Coming across broiler fillets with the woody, or wooden, breast condition is nothing new for poultry processors these days. The condition that causes hardened tissue in broiler breast meat can be found in any breed of chicken. In fact, researchers estimate the condition affects between 5 percent and 10 percent of the current broiler population. Unfortunately, researchers still don’t know what causes the condition and how it can be prevented.
The woody breast condition does not affect the animal’s welfare nor does it pose a food safety or health risk to consumers, but the tough, rubbery breast meat is unpalatable when consumed which means dollars lost to processors, retailers and restauranteurs.
John Glisson, Ph.D., vice president of research programs at the US Poultry & Egg Association (USPOULTRY) says, “Companies that are producing chicken breast fillets are producing them for a specific purpose, whether that’s for retail sale or for a specific foodservice customer. If they [processors] find woody breast they have to remove the product and use it for something else that’s not as profitable. That premium product is valuable. If you start throwing it away, that’s a lot of money to waste.”
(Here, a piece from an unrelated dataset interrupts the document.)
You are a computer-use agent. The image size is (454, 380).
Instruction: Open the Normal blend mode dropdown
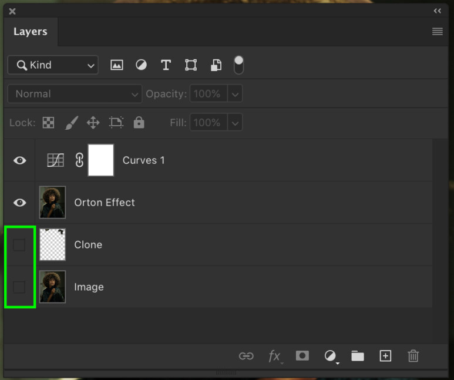(x=75, y=94)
Members of academia, geneticists, veterinarians and scientists, as well as researchers at processing and breeder operations, are all investigating the cause of this mysterious myopathy.
“The research on woody breast has just sort of evolved over time. A lot of research just evolves. You answer one question and then five others come up. Then you just go down another route to answer those questions,” says Casey Owens-Hanning, Ph.D., associate professor in the Poultry Science Dept. at the Univ. of Arkansas, Fayetteville. “I worked on white striping research for 10 years or so and when woody breast came up we realized they’re related, so some of my research evolved into that.”
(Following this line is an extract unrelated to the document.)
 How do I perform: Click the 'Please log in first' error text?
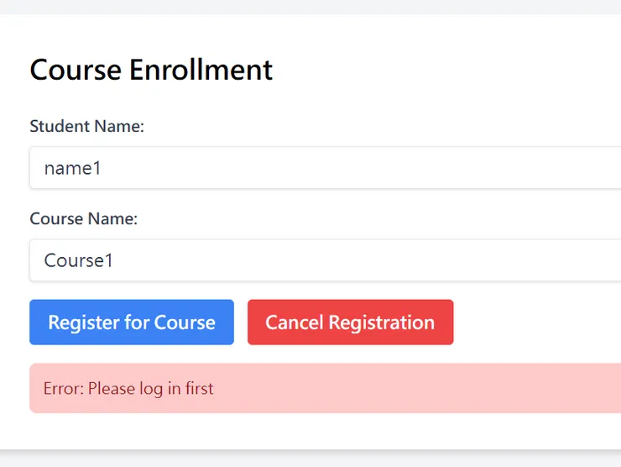coord(151,389)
However, when it comes to woody breast, Owens-Hanning says, “There’s still a lot of research to be done.”
New findings
New research could indicate that the condition has existed a lot longer than originally suspected. USPOULTRY and the USPOULTRY Foundation announced July 18 that a research project at North Carolina State Univ., Raleigh, concluded that the woody breast condition has existed in broiler chickens since the 1950s. Researchers also proposed a new name for this condition – Superficial Pectoral Myodegeneration and Sclerosis: Broiler Breast Myopathy (BBM).
The project, financed by a foundation gift from Rogers, Arkansas-based Ozark Mountain Poultry and led by John Barnes, Ph.D., took a closer look at the onset of woody breast lesions in three breeds of modern broilers as well as a line of broilers from the 1950s. While the lesions were discovered to be more severe in modern day broilers, the condition was evident in the 1950s line as well. In addition, evidence of the lesions in the breast muscles were present in all lines of the broilers at two weeks of age.
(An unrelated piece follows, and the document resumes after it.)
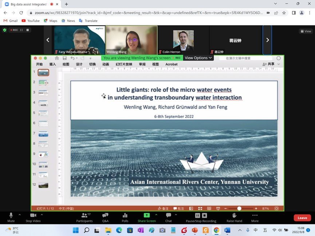Click the Share Screen icon

pos(147,217)
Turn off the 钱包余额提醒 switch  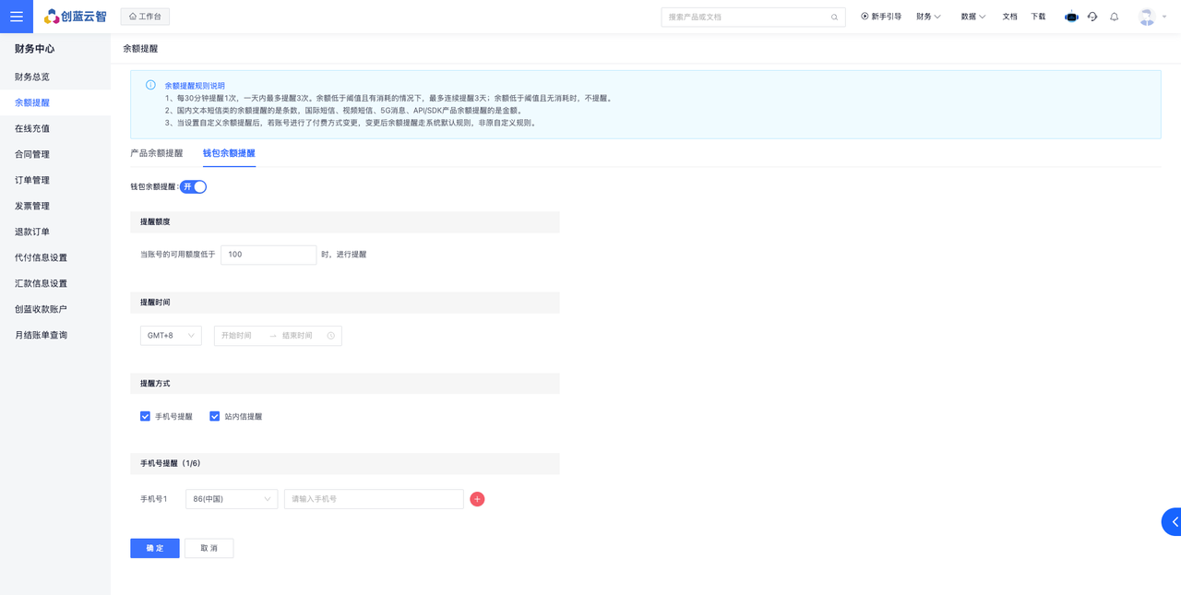tap(193, 187)
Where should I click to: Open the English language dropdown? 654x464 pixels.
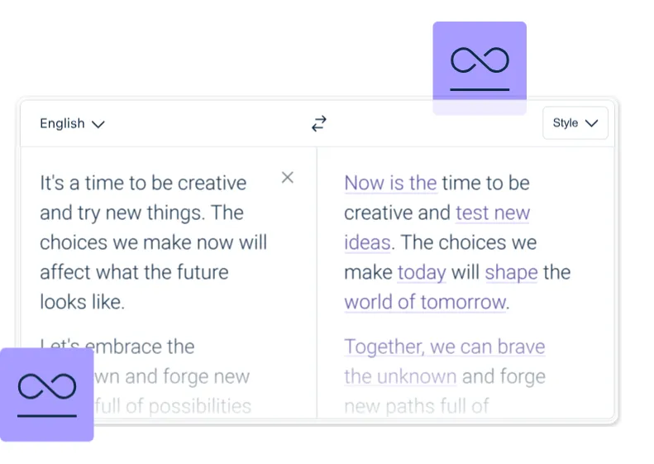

According to the research summary, while the condition begins to develop within the first two weeks of age in chickens, by three weeks, some birds have marked muscle degeneration and most develop muscle disease by four weeks.
“Scar tissue replaces damaged muscle, which contributes to muscle hardness (woody breast). Additional space from lost muscle can fill with fat, which helps explain the relationship between BBM and ‘white striping’,” according to the research summary. Muscle hardness plateaus at about two months and remains until about 13 weeks of age.
Researchers detected a correlation between the inflammation of small veins in the breast tissue and the severity of muscle damage. “The significance of this change is unknown, but it is reasonable to assume that blood flow to the muscles is affected. No cause for the vascular damage is known, but a virus has been isolated from affected muscles,” the summary states.
Looking closer at the role of the virus in BBM is the subject of a current research project by USPOULTRY.
Researchers from Drongen, Belgium-based Nuscience Group have developed a feed-based solution to reduce incidences of woody breast. According to Nuscience, researchers narrowed down the cause of the myopathy to the increasingly high growth rates of birds and high meat yields. According to the company: “Due to the fast muscle growth and the enlarged muscle cells, the space between muscle fibers is reduced. This restricts the blood supply to the muscles, which can no longer reach the desired oxygen levels. The resulting dead muscle cells harden the meat, causing the wooden breast.”
The company’s product, Q-prove, can lower the chances of woody breast by reducing oxidative stress and supplying more oxygen to the cells. “With Q-prove, the muscle cells are able to grow very fast without any meat loss,” according to the company.
According to field trial results in Europe and South America, Q-prove can reduce the incidence of severe woody breast from rates as high as 20 percent down to approximately 2.5 percent.
The company plans to ship the product from its Drongen-based manufacturing plant to high-volume markets, including the US, Brazil and Europe.